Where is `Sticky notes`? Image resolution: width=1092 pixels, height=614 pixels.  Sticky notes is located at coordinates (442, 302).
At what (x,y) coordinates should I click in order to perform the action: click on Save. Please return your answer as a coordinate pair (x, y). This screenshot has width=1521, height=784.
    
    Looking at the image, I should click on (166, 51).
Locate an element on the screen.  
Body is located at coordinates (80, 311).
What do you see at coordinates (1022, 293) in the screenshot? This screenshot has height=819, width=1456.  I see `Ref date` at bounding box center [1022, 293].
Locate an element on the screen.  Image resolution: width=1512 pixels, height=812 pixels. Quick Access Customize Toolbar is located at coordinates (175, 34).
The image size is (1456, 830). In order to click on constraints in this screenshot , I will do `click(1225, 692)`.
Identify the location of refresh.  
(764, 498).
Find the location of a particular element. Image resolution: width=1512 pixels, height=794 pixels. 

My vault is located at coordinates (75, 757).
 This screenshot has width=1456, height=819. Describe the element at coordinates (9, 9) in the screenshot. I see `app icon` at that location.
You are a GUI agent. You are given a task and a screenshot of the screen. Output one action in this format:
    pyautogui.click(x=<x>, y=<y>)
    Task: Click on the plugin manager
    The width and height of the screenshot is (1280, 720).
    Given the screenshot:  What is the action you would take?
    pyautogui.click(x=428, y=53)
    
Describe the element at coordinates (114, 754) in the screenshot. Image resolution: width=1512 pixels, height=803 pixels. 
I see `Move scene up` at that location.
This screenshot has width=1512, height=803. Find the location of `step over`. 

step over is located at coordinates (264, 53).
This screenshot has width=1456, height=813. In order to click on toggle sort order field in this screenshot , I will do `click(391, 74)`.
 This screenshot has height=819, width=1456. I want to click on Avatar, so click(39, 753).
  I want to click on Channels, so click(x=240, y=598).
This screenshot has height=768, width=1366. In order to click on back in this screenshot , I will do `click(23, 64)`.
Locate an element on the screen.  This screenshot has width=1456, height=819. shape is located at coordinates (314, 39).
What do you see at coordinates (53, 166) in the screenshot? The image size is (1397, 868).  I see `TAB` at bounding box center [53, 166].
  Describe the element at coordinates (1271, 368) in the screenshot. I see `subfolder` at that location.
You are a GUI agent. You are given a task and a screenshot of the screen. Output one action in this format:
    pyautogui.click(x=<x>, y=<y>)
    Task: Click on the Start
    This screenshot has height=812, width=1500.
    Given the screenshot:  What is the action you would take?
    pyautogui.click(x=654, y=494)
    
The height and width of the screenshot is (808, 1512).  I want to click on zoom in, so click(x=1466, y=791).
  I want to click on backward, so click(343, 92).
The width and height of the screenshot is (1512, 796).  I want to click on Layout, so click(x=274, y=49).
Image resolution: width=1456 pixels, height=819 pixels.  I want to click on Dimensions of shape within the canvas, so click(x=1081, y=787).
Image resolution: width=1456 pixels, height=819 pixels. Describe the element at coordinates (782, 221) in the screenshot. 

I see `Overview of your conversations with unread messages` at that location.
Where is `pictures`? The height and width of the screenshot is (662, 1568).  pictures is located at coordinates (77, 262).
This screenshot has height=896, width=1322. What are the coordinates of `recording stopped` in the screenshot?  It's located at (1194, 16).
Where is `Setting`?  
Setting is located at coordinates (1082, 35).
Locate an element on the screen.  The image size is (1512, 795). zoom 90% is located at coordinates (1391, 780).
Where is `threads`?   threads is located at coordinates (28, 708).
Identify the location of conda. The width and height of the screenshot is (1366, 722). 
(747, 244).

#####

DIRECTIONS:
Update the data above by replacing "Locate an element on the screen" with "Find an element on the screen" wherever it occurs, and give all lines again with nothing else changed.

TASK RESPONSE:
Where is `Sticky notes`? Image resolution: width=1092 pixels, height=614 pixels.  Sticky notes is located at coordinates (442, 302).
At what (x,y) coordinates should I click in order to perform the action: click on Save. Please return your answer as a coordinate pair (x, y). This screenshot has width=1521, height=784.
    
    Looking at the image, I should click on (166, 51).
Find an element on the screen.  
Body is located at coordinates (80, 311).
What do you see at coordinates (1022, 293) in the screenshot? This screenshot has height=819, width=1456.  I see `Ref date` at bounding box center [1022, 293].
Find an element on the screen.  Image resolution: width=1512 pixels, height=812 pixels. Quick Access Customize Toolbar is located at coordinates (175, 34).
The image size is (1456, 830). In order to click on constraints in this screenshot , I will do `click(1225, 692)`.
Identify the location of refresh.  
(764, 498).
Find the location of a particular element. Image resolution: width=1512 pixels, height=794 pixels. 

My vault is located at coordinates (75, 757).
 This screenshot has width=1456, height=819. Describe the element at coordinates (9, 9) in the screenshot. I see `app icon` at that location.
You are a GUI agent. You are given a task and a screenshot of the screen. Output one action in this format:
    pyautogui.click(x=<x>, y=<y>)
    Task: Click on the plugin manager
    The width and height of the screenshot is (1280, 720).
    Given the screenshot:  What is the action you would take?
    pyautogui.click(x=428, y=53)
    
Describe the element at coordinates (114, 754) in the screenshot. Image resolution: width=1512 pixels, height=803 pixels. 
I see `Move scene up` at that location.
This screenshot has width=1512, height=803. Find the location of `step over`. 

step over is located at coordinates (264, 53).
This screenshot has width=1456, height=813. In order to click on toggle sort order field in this screenshot , I will do `click(391, 74)`.
 This screenshot has height=819, width=1456. I want to click on Avatar, so click(39, 753).
  I want to click on Channels, so click(x=240, y=598).
This screenshot has height=768, width=1366. In order to click on back in this screenshot , I will do `click(23, 64)`.
Find an element on the screen.  This screenshot has width=1456, height=819. shape is located at coordinates (314, 39).
What do you see at coordinates (53, 166) in the screenshot? The image size is (1397, 868).  I see `TAB` at bounding box center [53, 166].
  Describe the element at coordinates (1271, 368) in the screenshot. I see `subfolder` at that location.
You are a GUI agent. You are given a task and a screenshot of the screen. Output one action in this format:
    pyautogui.click(x=<x>, y=<y>)
    Task: Click on the Start
    This screenshot has height=812, width=1500.
    Given the screenshot:  What is the action you would take?
    pyautogui.click(x=654, y=494)
    
The height and width of the screenshot is (808, 1512).  I want to click on zoom in, so click(x=1466, y=791).
  I want to click on backward, so click(343, 92).
The width and height of the screenshot is (1512, 796).  I want to click on Layout, so click(x=274, y=49).
Image resolution: width=1456 pixels, height=819 pixels.  I want to click on Dimensions of shape within the canvas, so click(x=1081, y=787).
Image resolution: width=1456 pixels, height=819 pixels. Describe the element at coordinates (782, 221) in the screenshot. 

I see `Overview of your conversations with unread messages` at that location.
Where is `pictures`? The height and width of the screenshot is (662, 1568).  pictures is located at coordinates (77, 262).
This screenshot has height=896, width=1322. What are the coordinates of `recording stopped` in the screenshot?  It's located at (1194, 16).
Where is `Setting`?  
Setting is located at coordinates (1082, 35).
Find an element on the screen.  The image size is (1512, 795). zoom 90% is located at coordinates (1391, 780).
Where is `threads`?   threads is located at coordinates (28, 708).
Identify the location of conda. The width and height of the screenshot is (1366, 722). 
(747, 244).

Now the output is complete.